-- EXERCISE DIRECTIONS --
Please format the lines of the data below, from the line holding "Task: Enable Only play metadata on selected" through the line holding "Action: [377, 701]", inclusive, as a JSON list of strings with one string per line, skipping any blank lines.

::: DATA ENTRIES

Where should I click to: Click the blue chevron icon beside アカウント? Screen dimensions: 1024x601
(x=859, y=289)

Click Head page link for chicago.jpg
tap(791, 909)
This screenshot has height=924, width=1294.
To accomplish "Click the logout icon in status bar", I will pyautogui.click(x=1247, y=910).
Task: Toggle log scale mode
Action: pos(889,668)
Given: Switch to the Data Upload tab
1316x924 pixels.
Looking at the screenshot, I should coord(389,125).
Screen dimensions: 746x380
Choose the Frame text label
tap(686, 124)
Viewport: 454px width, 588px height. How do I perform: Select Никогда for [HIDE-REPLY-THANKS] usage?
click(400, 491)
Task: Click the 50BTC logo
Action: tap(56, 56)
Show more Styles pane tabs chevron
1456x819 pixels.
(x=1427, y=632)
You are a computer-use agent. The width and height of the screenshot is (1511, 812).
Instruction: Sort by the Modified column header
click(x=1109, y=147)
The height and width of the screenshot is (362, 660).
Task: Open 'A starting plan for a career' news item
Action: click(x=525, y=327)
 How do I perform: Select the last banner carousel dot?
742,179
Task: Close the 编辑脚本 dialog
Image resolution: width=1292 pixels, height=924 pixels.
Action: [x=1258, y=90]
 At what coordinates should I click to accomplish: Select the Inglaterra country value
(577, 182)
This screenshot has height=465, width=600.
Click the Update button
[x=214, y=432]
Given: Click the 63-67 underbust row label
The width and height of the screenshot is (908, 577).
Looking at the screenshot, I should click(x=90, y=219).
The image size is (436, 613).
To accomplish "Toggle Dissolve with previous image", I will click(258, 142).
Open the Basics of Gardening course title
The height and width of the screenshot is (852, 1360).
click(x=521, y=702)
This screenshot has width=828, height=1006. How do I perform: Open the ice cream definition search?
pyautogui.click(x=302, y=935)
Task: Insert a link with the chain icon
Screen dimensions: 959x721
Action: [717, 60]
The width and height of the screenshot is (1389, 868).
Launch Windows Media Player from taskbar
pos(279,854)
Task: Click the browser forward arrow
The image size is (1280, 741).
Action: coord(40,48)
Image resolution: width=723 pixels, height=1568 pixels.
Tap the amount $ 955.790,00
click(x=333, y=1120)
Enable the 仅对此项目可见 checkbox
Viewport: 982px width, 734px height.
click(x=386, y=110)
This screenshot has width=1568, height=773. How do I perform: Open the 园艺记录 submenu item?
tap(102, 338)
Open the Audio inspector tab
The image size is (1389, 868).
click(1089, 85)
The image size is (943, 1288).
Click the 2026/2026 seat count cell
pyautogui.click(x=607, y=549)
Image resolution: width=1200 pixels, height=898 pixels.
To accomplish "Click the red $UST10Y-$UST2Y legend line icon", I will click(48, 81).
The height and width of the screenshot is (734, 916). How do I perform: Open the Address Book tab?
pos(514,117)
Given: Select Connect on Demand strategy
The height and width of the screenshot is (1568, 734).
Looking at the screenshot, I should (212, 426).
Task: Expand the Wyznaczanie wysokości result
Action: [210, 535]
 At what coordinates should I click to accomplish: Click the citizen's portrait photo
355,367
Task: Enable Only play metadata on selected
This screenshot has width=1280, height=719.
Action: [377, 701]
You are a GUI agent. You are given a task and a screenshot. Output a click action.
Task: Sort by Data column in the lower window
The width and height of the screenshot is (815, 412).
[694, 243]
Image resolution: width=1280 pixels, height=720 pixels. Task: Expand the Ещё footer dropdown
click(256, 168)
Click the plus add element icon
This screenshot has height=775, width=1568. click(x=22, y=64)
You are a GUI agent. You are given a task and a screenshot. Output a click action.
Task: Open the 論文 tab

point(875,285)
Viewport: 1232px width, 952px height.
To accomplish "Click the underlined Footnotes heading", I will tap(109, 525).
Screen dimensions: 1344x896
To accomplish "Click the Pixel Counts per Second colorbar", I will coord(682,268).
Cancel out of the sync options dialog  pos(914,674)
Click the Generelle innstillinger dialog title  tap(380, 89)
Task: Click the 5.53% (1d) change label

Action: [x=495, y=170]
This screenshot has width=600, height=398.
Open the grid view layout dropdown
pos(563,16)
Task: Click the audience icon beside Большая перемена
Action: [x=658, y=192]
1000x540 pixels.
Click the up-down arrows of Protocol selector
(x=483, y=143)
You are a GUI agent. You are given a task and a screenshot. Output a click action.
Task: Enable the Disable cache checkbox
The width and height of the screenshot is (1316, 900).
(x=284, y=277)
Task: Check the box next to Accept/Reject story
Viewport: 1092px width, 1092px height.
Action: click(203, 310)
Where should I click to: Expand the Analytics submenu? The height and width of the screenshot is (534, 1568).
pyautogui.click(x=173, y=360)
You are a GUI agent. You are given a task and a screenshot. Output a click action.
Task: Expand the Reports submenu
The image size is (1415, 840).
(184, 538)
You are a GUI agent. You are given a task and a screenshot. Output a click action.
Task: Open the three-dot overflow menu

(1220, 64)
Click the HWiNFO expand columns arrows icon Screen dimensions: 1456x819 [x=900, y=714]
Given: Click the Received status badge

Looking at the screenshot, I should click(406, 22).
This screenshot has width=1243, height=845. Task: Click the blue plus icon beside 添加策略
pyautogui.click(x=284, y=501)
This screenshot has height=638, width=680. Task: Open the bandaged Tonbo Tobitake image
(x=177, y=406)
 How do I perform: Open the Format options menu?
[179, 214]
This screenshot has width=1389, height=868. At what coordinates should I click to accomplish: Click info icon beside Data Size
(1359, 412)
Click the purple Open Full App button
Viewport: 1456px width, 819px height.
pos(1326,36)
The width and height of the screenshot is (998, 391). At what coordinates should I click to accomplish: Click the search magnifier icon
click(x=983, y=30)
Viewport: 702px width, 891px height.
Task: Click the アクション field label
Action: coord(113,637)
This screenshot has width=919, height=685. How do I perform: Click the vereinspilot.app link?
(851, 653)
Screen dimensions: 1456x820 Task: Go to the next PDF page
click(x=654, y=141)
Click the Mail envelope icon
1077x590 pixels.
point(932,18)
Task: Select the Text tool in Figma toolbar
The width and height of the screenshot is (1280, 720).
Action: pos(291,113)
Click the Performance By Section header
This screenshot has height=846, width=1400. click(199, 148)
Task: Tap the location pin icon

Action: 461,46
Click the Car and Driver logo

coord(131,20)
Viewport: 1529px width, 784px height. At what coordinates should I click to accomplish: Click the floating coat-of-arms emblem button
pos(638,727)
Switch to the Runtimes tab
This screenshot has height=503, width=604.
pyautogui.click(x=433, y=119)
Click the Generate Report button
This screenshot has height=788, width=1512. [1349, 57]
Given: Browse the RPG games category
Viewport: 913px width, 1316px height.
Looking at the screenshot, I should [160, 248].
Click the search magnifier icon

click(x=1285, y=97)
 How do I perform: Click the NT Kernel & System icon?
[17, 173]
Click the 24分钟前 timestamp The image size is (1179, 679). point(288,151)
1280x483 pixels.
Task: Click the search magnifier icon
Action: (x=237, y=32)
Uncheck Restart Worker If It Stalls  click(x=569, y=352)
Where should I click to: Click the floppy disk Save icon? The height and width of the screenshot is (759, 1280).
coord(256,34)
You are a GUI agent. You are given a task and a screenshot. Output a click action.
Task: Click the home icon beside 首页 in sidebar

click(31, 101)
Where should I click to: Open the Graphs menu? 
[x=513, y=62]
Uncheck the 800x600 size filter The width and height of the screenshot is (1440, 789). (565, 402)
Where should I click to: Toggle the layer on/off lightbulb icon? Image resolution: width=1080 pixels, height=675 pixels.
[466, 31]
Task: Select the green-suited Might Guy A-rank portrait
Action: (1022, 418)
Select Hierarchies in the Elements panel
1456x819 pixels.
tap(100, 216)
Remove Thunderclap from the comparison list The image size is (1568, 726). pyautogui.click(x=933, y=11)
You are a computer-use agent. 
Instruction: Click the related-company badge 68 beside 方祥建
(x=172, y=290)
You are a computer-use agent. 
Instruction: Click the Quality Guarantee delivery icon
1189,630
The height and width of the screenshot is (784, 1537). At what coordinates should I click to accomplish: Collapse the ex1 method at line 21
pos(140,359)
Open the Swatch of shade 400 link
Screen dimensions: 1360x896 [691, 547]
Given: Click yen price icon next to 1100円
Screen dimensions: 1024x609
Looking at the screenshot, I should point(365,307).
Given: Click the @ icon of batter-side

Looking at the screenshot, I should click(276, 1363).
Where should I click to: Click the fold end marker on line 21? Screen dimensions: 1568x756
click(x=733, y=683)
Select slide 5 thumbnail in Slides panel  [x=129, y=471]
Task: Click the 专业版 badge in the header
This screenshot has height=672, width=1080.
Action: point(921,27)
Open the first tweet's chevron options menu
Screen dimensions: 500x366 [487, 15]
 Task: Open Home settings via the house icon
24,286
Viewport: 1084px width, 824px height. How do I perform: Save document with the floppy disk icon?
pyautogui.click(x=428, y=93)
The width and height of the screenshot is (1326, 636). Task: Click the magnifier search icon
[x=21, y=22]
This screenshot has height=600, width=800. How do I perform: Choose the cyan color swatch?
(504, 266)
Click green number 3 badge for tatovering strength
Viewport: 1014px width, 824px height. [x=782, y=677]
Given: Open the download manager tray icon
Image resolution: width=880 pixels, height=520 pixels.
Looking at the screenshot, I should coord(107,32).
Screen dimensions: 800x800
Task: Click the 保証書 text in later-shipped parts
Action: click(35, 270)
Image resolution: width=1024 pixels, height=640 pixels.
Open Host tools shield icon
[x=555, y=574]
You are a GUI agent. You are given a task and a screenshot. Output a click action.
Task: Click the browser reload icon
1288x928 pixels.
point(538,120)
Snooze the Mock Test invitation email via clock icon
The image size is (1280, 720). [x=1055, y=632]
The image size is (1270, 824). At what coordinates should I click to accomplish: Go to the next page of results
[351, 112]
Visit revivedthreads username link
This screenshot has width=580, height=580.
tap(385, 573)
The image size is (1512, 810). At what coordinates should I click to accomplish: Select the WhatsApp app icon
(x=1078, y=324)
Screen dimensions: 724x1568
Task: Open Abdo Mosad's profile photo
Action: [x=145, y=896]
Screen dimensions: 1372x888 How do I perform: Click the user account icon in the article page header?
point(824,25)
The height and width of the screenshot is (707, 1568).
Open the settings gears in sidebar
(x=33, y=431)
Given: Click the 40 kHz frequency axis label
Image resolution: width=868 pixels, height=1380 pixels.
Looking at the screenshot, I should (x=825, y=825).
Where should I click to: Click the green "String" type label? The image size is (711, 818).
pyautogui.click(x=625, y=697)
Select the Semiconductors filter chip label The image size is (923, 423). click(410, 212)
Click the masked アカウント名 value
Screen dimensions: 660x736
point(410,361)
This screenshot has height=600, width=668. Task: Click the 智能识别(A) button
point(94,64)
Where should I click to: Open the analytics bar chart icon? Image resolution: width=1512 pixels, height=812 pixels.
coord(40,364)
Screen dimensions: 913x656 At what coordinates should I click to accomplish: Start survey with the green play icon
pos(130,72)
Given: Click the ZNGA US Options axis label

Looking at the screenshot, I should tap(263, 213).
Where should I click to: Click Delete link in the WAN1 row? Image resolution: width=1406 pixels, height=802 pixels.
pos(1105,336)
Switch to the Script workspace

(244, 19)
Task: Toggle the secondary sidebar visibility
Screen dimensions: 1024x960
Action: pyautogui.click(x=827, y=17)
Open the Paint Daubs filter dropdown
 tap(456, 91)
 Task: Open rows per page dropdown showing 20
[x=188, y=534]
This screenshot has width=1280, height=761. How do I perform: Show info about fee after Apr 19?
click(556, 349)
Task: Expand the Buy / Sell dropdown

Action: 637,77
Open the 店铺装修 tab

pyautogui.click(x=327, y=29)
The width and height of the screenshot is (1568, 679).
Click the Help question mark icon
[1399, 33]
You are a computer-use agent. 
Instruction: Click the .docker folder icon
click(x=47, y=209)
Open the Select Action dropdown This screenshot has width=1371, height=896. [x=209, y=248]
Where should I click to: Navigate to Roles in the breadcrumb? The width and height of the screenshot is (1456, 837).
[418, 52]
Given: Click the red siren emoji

::::::

-- TASK OUTPUT --
[
  "Task: Enable Only play metadata on selected",
  "This screenshot has width=1280, height=719.",
  "Action: [377, 701]"
]